One of the first lessons pilgrims learn when walking the Camino is humility. If you don’t walk the path with humility the path will teach you humility. Physical and emotional pain is part of the process that starts in the early stages of the walk.

This too shall pass

I’ve gotten hopelessly lost just when I felt too sure of myself or did not accept physical boundaries. You plan to walk a certain distance for the day then the weather changes and you have to make different plans or you have to keep on walking because there is no accommodation in the town you had planned to stay for the night.

In the acceptance of life’s ups-and-downs comes the confidence that even in these times of turmoil and great uncertainty is also the certainty that “this too shall pass!”

We know from our own biography that health and financial security can be very fickle.

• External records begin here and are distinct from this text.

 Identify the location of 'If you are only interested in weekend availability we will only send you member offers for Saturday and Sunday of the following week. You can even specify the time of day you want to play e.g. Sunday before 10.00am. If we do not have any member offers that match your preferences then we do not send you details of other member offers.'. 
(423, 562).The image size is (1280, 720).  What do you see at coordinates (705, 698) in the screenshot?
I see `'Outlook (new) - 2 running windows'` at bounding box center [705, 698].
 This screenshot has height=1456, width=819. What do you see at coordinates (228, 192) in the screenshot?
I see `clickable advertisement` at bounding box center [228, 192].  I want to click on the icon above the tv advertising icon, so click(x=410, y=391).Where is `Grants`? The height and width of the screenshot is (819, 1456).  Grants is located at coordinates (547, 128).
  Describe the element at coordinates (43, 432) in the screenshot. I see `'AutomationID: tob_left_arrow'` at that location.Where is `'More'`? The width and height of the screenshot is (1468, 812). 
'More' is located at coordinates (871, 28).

There is no such thing as safe ground. A risk can be reduced but it will not insure you against life’s surprises.

Living through pain and uncertainty 

The challenge is to transmute that pain and to move on. Procrastinating in the sadness on that which has passed and is irrevocably gone prevents you from living the moment and fulfilling your soul purpose.

In accepting and walking through the pain comes the elevation of consciousness. Accepting the setbacks, failures, and mistakes in life is being authentically human. Change and uncertainty are part of LIVING. We aren’t meant to be perfect.  We are mortal beings. As the soul moves on to the next dimension it takes with it new perception and the recognition that everything is Grace.

As the famous German lyric, Rainer Maria Rilke wrote there is not always a solution. It’s living within the question and being patient with everything that remains unresolved in your heart.